--- Given data ---

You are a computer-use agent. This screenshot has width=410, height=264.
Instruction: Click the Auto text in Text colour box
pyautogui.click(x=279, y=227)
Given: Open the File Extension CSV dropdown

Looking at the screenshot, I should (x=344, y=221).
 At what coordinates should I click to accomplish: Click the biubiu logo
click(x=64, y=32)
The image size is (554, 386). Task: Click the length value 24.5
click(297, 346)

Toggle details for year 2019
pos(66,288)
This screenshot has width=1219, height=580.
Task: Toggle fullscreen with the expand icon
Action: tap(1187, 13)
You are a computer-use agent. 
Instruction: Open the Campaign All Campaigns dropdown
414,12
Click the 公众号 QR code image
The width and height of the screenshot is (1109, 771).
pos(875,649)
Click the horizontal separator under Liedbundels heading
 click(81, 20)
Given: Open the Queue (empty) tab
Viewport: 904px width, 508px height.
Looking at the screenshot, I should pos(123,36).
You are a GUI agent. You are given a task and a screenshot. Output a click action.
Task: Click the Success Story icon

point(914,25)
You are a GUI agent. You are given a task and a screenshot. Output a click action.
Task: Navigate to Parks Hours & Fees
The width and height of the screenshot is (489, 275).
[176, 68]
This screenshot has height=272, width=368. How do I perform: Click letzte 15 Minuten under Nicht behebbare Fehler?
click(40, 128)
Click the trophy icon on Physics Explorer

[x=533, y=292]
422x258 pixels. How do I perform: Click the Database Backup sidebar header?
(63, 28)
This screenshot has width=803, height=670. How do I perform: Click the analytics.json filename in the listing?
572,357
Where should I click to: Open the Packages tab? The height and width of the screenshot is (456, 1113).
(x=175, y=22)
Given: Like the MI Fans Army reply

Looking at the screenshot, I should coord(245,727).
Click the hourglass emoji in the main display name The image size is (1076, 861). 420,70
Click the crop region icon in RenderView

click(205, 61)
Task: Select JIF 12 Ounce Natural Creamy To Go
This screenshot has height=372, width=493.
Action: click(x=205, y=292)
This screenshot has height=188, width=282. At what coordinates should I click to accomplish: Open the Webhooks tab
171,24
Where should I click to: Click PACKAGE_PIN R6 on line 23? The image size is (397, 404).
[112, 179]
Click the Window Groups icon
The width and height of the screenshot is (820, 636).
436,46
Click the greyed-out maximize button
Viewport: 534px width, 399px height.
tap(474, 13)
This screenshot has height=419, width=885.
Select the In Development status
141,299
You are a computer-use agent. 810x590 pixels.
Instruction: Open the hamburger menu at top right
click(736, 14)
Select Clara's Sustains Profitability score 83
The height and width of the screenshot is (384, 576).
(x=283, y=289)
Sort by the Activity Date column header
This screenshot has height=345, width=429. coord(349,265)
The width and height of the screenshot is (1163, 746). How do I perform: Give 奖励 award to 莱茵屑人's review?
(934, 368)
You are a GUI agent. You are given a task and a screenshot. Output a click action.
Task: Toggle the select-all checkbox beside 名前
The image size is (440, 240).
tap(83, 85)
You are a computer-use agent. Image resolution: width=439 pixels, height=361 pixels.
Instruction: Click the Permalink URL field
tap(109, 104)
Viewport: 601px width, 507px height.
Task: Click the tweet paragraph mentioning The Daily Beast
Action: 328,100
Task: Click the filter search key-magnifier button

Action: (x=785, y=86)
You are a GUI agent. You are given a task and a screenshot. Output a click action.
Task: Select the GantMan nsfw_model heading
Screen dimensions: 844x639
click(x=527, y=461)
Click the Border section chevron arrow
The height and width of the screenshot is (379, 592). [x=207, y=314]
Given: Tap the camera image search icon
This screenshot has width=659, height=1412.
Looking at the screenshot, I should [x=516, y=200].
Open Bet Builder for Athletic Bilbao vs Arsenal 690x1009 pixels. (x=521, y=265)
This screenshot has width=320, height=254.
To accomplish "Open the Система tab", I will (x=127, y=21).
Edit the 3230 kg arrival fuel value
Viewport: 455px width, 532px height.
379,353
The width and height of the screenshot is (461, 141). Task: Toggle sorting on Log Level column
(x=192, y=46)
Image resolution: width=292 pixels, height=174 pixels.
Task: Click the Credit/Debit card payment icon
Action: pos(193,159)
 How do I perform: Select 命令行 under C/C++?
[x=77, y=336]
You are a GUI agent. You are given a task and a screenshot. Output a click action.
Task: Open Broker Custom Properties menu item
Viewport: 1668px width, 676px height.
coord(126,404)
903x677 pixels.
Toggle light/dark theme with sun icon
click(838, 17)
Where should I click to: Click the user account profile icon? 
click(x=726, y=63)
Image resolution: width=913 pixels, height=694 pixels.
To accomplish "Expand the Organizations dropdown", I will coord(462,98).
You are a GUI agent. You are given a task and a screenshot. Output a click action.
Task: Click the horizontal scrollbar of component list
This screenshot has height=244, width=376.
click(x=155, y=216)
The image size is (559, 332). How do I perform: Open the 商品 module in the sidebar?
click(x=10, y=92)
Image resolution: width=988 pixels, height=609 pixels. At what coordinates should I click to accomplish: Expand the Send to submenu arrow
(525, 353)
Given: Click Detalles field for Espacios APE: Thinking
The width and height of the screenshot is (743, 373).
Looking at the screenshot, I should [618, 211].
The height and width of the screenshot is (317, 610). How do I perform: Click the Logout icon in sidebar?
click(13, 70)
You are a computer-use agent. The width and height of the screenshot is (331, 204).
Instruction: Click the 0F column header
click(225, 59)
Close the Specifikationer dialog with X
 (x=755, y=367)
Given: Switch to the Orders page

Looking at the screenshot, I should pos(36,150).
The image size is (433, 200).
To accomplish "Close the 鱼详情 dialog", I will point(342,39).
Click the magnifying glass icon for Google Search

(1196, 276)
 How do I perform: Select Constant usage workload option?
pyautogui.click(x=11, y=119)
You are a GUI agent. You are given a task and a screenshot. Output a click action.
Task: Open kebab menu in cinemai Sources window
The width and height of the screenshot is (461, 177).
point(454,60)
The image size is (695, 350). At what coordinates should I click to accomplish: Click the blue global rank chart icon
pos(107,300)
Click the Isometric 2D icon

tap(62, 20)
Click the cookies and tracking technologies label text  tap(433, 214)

---

§ Task requirements: Your reply must be a single number: the count of lines in the listing that hold "computer".

§ Reply: 5